The state’s highest court ruled May 25 to deny a request from Flat Rock Wind – also known as Apex Clean Energy – to hear the case of the company’s appeal of the decision, made earlier this year by the Indiana Court of Appeals, upholding a Rush County judge’s decision that the Rush County Area Board of Zoning Appeals was within its right to enact a 2,300-foot setback distance for industrial wind turbines in the proposed Flat Rock Wind Farm.

The Rush County BZA made that decision in July 2015 to enact a 2,300-foot setback distance, from non-participating property lines, on Apex’s special exception permits for construction of industrial wind turbines as part of the proposed wind project which is slated to span both Rush and Henry counties.

That decision by the BZA was later upheld, during a challenge by Apex Clean Energy in Rush Superior Court, by Judge Matthew D. Bailey. Apex argued that the BZA did not have the authority to change the setback distance from the county-stated minimum of 1,000 feet, while Bailey ruled that the BZA did, in fact, have such authority. The decision led to Apex appealing the ruling, thus sending the case to the Court of Appeals.
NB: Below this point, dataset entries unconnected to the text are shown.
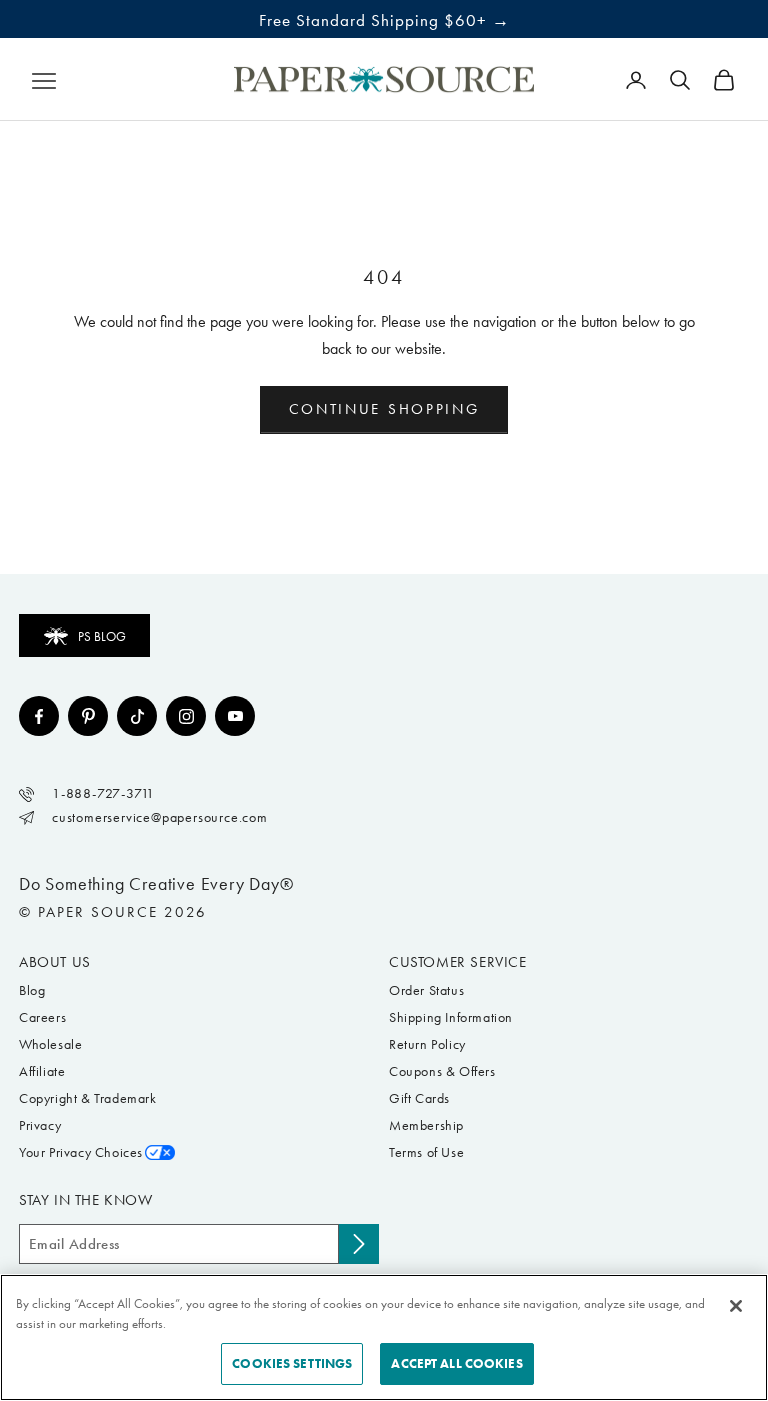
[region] (384, 1337)
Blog (32, 990)
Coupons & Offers (442, 1071)
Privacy (40, 1125)
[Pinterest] (88, 716)
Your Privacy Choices (81, 1152)
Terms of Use (426, 1152)
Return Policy (427, 1044)
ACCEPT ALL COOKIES (456, 1363)
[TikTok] (137, 716)
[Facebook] (39, 716)
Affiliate (42, 1071)
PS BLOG (102, 636)
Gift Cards (419, 1098)
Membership (426, 1125)
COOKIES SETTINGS (292, 1363)
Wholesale (50, 1044)
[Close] (736, 1306)
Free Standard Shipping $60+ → (384, 20)
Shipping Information (451, 1017)
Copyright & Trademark (88, 1098)
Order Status (426, 990)
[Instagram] (186, 716)
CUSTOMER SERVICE (458, 962)
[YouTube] (235, 716)
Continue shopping (384, 409)
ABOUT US (55, 962)
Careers (42, 1017)
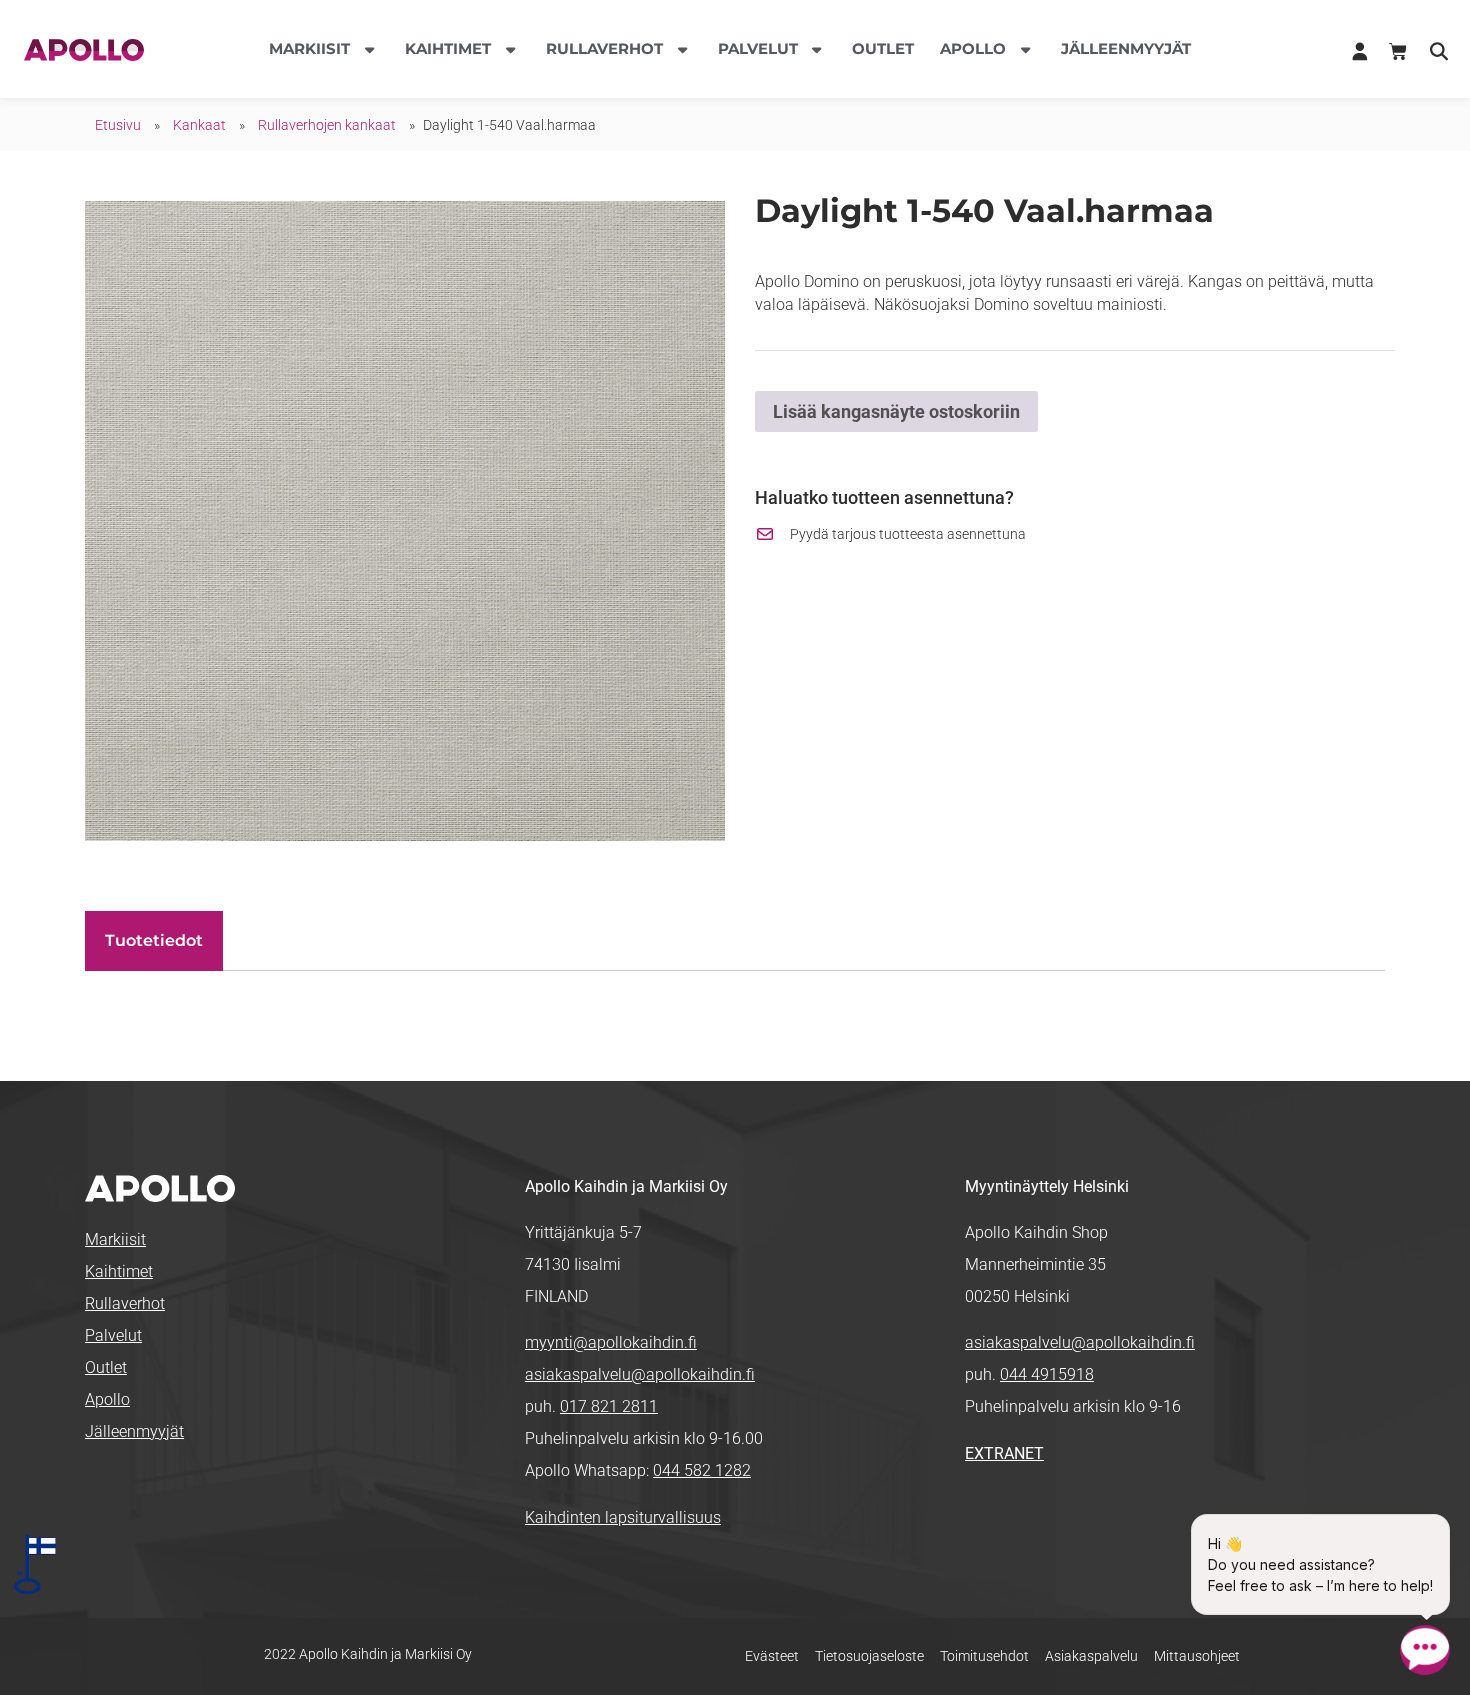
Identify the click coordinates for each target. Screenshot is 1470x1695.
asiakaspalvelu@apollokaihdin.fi (640, 1374)
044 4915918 (1047, 1374)
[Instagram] (1043, 1519)
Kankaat (199, 125)
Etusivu (118, 125)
Apex, in its arguments in the court, questioned whether or not the Rush County courts had “abused its discretion in permitting a group of landowners to intervene in these judicial review proceedings,” and whether “the trial court erred in affirming the BZA’s zoning decision approving Flat Rock’s amended application for a special exception to construct a commercial Wind Energy Conversion System, subject to a setback requirement that was both greater and measured differently than the zoning ordinance’s minimum setback requirement.”
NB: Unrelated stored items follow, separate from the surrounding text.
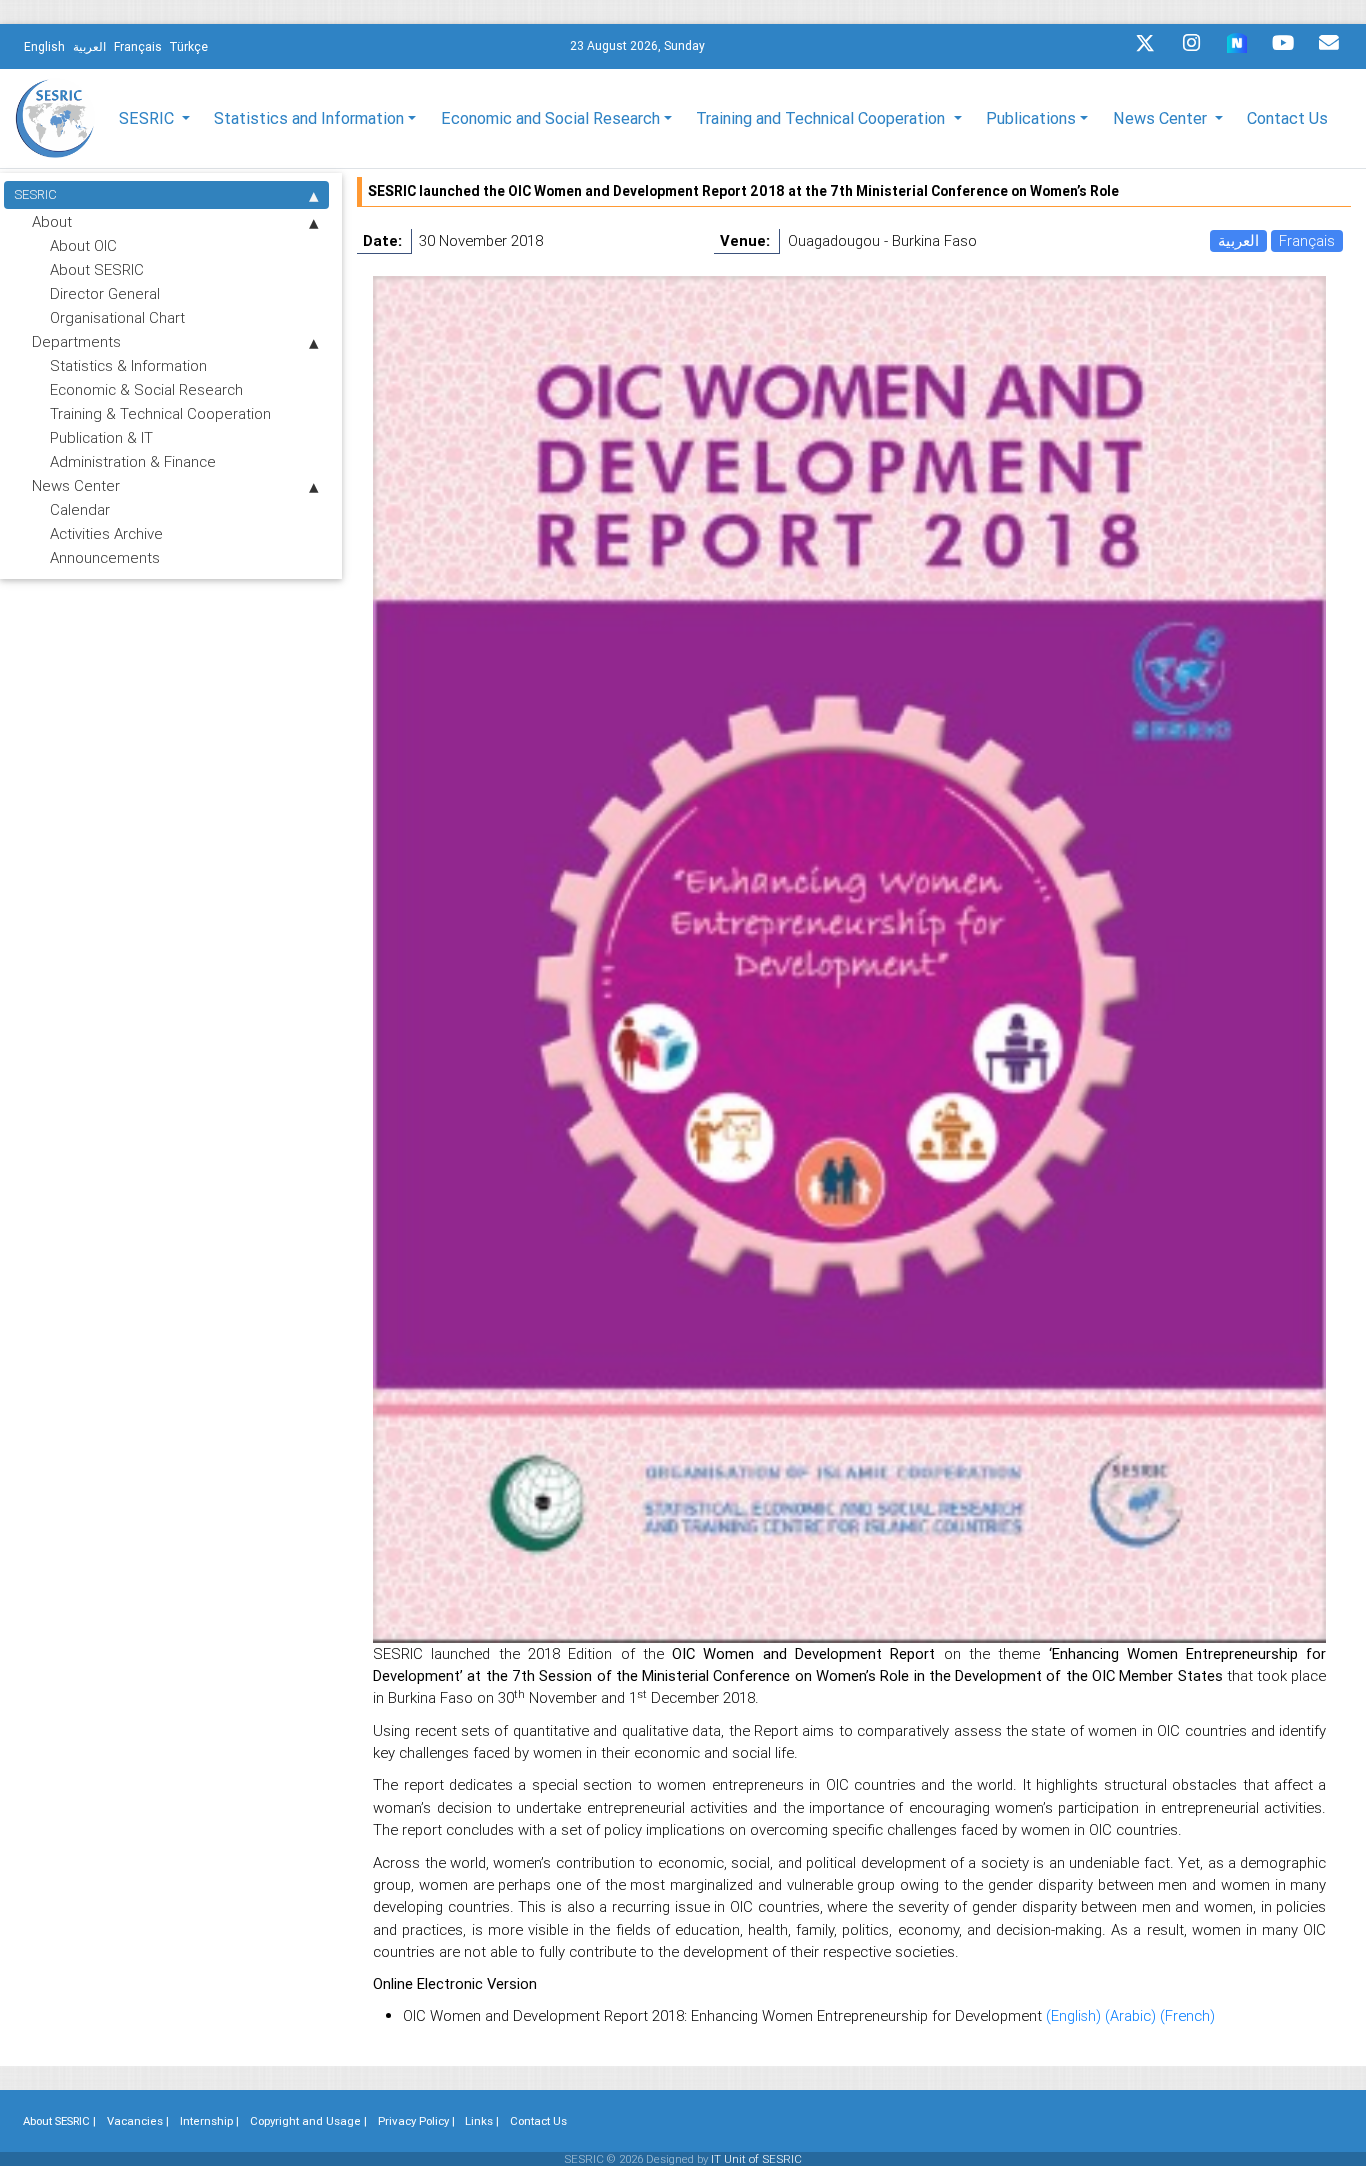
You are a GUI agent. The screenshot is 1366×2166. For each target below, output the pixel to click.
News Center (76, 485)
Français (1307, 240)
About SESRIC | (59, 2121)
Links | (482, 2121)
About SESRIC (97, 269)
The courts felt differently, however, with the Indiana Court of Appeals stating that simply due to owning real estate in the affected area, landowners could have a say, while also adding that if the Rush County BZA reversed its decision, it would no longer adequately represent those very landowners.

The courts also decided that, despite arguments by Apex that the Rush County BZA abused its power by enacting larger setback distances than the minimum stated in the county’s zoning code, those minimum setbacks are simple just minimum guidelines and that the BZA has the authority to enact more stringent setbacks in order to “preserve the health and safety of the public.”

The vote to deny the Flat Rock appeal to the Indiana Supreme Court was unanimous, and took place after all the Supreme Court Justices had examined the case and the previous decisions.

The decision by the Indiana Supreme Court brings the case by Flat Rock Wind against the Rush County BZA, to an official close.